This is not space travel. I don't care that a bunch of geeks in a room defined "space" as 100KM, space travel means CONTROLLED space travel. This is just shooting people really high and letting them fall to earth, at which point it's normal air travel.
We could fly before the Wright Brothers, but what made their accomplishment noteworthy was that it was controlled, powered flight. This is uncontrolled powered space travel. It's a stunt.
Space travel means an orbital insertion. Controlled powered space travel.
Granted, this is a necessary step. I'm glad they're doing it. But I hate all the hype they're putting into this. I'm afraid that people, once they figure out it's a very expensive stunt that isn't really space travel, are going to poison the well for this sort of thing.

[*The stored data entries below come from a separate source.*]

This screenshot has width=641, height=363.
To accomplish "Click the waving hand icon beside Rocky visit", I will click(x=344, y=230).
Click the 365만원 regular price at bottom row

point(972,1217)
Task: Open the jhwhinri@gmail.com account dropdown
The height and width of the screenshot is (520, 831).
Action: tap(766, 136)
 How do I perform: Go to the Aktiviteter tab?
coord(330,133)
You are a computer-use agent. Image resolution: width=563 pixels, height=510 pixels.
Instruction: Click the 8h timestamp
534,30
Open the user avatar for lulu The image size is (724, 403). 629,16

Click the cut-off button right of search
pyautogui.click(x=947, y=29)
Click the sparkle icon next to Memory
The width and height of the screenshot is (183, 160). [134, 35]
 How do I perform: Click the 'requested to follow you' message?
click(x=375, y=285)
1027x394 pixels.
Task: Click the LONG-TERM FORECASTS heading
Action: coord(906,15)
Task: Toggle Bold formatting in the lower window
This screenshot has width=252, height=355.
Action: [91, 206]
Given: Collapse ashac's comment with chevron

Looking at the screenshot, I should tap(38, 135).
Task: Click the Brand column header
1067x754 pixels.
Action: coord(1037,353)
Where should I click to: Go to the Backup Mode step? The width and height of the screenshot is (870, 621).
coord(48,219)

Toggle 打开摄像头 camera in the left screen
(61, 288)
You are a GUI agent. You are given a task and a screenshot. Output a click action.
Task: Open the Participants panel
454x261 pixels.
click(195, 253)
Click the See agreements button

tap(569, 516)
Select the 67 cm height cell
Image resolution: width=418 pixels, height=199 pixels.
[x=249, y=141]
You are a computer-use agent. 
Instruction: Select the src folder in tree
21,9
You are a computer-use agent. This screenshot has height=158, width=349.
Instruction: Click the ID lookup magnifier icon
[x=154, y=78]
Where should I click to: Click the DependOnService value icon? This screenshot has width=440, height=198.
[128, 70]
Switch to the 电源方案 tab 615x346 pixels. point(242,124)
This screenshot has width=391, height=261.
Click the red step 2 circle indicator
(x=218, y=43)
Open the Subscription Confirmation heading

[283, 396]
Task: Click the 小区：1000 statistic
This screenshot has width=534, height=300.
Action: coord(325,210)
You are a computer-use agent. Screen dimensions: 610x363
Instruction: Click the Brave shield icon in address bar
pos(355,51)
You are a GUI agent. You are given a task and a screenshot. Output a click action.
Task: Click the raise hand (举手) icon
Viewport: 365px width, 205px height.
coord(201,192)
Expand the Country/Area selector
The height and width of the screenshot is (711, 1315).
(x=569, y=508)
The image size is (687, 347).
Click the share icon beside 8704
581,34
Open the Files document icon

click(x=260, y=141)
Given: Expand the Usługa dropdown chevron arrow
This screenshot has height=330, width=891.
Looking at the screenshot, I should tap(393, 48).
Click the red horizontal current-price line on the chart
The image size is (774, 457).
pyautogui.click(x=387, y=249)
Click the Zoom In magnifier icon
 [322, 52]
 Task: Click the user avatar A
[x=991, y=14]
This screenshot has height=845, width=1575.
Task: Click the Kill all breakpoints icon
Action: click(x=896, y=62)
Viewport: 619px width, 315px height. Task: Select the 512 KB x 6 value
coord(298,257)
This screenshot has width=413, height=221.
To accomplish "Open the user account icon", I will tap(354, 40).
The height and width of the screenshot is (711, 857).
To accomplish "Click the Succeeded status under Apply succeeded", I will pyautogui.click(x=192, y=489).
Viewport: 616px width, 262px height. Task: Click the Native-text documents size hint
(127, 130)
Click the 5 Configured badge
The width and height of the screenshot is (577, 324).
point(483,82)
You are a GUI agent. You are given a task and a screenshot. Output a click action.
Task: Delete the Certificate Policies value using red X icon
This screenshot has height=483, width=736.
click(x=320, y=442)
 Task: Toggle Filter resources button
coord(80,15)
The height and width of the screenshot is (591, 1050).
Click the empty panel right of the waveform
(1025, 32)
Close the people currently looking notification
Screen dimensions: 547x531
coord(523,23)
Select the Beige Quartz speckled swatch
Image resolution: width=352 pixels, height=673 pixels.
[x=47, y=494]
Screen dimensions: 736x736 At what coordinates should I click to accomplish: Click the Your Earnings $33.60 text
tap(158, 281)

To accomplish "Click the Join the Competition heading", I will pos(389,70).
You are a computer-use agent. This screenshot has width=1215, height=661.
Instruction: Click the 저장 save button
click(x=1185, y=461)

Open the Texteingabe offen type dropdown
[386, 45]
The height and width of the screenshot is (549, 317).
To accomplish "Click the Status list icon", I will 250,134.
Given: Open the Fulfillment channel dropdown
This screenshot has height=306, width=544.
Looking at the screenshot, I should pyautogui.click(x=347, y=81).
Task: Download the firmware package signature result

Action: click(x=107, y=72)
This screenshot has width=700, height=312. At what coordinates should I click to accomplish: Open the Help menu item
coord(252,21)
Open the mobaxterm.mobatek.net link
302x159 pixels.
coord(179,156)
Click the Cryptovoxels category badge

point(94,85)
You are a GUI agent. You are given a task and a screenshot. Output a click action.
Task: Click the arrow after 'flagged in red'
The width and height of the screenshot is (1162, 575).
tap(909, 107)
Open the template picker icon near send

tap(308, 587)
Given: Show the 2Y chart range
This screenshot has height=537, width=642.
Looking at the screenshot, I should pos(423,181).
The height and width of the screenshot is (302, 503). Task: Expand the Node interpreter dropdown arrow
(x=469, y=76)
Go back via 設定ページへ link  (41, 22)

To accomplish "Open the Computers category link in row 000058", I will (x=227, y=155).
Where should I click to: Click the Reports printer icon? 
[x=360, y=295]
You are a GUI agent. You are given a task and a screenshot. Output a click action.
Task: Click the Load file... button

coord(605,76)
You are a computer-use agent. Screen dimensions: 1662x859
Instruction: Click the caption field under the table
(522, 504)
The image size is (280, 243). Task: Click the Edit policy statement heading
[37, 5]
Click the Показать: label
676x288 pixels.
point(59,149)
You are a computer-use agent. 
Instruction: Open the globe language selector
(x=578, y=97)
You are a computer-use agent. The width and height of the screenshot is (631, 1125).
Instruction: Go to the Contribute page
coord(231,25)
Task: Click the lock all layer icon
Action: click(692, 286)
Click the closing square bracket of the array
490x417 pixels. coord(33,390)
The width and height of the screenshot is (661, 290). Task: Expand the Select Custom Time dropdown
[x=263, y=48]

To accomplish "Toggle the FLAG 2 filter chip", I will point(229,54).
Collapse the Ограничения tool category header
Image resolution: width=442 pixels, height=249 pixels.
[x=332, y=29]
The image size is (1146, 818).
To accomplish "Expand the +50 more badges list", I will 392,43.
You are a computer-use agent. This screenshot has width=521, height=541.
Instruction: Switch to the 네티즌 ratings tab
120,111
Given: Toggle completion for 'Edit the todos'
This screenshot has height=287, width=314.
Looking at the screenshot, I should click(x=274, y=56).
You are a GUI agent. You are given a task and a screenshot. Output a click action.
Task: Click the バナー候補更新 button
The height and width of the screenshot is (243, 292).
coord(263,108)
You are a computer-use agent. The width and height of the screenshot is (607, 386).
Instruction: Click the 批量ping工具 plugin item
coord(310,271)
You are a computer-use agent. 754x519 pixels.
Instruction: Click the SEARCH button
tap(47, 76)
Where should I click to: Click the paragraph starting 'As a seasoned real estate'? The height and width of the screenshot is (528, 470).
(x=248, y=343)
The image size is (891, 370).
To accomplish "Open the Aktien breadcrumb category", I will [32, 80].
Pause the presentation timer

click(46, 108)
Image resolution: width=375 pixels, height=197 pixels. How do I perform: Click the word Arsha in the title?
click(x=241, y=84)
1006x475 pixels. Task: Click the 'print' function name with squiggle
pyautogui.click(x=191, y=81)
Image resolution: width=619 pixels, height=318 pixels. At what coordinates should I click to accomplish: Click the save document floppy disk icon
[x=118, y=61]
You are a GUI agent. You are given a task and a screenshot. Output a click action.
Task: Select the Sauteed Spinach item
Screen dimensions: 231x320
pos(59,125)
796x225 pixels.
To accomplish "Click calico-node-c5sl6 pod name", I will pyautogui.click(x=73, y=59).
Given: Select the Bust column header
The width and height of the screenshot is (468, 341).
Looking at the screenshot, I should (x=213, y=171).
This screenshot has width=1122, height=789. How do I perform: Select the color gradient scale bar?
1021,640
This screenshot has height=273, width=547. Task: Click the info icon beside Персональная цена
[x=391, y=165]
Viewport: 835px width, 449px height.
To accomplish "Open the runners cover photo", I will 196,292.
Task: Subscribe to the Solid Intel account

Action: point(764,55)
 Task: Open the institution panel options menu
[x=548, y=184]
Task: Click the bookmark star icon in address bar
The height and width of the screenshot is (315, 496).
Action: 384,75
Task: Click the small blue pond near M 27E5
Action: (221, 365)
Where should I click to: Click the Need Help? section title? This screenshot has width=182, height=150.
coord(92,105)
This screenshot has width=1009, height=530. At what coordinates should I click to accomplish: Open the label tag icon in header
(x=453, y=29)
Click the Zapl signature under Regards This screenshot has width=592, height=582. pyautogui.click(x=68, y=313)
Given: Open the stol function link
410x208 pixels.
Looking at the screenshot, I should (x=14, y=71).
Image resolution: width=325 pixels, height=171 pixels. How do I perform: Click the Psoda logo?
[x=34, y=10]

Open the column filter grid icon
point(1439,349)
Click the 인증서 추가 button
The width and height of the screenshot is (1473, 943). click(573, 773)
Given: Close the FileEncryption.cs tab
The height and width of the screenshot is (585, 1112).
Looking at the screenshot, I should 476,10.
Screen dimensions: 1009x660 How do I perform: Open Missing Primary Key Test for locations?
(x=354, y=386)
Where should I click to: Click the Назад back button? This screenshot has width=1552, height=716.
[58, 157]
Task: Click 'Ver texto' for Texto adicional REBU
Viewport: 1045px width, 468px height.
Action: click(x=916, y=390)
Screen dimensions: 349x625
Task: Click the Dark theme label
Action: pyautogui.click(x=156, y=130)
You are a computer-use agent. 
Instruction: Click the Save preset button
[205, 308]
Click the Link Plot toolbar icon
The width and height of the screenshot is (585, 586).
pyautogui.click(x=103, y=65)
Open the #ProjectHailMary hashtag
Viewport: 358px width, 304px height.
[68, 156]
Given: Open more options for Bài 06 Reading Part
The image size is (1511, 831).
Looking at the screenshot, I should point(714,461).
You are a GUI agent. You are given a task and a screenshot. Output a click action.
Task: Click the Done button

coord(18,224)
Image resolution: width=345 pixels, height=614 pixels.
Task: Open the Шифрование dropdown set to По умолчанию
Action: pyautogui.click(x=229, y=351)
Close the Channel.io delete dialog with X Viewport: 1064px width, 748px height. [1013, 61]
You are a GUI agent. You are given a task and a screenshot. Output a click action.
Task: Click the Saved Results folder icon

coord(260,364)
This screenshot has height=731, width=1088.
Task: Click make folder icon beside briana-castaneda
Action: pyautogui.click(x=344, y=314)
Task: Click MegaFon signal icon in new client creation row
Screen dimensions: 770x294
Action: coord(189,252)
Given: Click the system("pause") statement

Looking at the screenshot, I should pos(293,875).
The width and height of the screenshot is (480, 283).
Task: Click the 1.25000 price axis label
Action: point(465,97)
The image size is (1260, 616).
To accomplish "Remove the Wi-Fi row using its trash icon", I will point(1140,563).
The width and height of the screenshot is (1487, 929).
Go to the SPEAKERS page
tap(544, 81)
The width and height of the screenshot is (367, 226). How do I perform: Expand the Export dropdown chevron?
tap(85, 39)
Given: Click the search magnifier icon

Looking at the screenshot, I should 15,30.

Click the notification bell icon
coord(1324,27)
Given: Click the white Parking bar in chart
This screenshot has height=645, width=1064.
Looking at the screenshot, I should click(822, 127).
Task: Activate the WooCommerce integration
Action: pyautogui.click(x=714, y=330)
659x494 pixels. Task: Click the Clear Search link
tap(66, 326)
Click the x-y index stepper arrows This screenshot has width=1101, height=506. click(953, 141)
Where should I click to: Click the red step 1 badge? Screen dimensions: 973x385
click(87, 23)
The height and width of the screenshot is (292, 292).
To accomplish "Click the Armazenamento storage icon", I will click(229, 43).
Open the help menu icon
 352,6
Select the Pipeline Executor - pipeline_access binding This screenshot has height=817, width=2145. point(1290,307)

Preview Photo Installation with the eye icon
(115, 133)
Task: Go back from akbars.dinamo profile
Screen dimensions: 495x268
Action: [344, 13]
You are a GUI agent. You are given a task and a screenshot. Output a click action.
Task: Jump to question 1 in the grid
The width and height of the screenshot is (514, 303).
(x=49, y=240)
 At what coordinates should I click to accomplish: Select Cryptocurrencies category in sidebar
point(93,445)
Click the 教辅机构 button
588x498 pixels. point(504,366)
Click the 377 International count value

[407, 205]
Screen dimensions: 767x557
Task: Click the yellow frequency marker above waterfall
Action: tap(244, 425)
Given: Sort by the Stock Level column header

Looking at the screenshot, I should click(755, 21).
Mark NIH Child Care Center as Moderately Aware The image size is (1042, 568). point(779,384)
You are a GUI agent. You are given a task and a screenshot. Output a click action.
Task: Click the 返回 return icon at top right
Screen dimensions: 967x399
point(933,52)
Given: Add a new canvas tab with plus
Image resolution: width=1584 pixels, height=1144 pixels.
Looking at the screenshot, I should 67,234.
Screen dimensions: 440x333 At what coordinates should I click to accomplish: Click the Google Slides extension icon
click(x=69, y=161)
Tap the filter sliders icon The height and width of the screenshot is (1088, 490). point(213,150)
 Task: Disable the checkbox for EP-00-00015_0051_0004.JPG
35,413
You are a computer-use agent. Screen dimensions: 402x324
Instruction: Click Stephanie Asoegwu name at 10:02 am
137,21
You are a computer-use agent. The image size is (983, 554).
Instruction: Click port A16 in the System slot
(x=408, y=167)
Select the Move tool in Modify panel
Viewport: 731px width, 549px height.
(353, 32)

Be honest: Would you really be impressed with someone who rode this thing, other than the fact that they were able to shell out 200 grand? Would you look at them as Astronauts? I wouldn't.
Bah.
Sometimes it's best to just let stupid people be stupid.
When Burt Rutan and Paul Allen have the guts to ride that fucker then I'll get in it. If it's such a fun thing why haven't they been up in it yet?
u paid 200,000 for a trip that will last a few minutes. you better justify that.
I did justify it. I told you I knew what I was paying for and it was worth it to me. What other justification is necessary?
My point to the naysayers is that Virgin, while good at PR hype, isn't misrepresenting this and they're making the people who are seriously interested fully aware of what they're doing and how they're progressing. To the people like me who think it's worth it, it's worth it. Nuff said.
It's not the Sci-Fi that makes the Shuttle look like a hunk of junk.
It's the memory of the Saturn V and the present-day versatility of the Soyuz (though admittedly Soyuz can't carry as much of a payload as the shuttle).
And we know what you're getting the rest of us into. The eventual lowering of cost for the rest of us to go and continuing developments towards eventual privately built and flown orbital flights.
NASA does science, they do a pretty good job at it overall (lots of smart people working there doing some pretty amazing things) but to anyone that thinks NASA is really paving the way so that one day you or I might be able to afford a ticket into space is just fooling themselves. It's going to take visionaries and brilliant engineers like Burt Rutan coupled with funding from venture capitalists to get the common man into orbit and beyond. It's people like the above poster that's going to make the initial investments pay off and bring in even more capital, more R&D, and eventually make it possible for the REST of us to get into space and even orbit one day. So my hat's off to not only the engineers and folks taking the financial risk to fund these sorts of projects but also for the folks willing to support the future of private space travel because they can see that their $200k isn't just for a fun/quick stunt, but also goes to help support the future of space tourism (and like ot or not, space tourism is going to be the first primary money making industry that drives the development of privately manned space travel).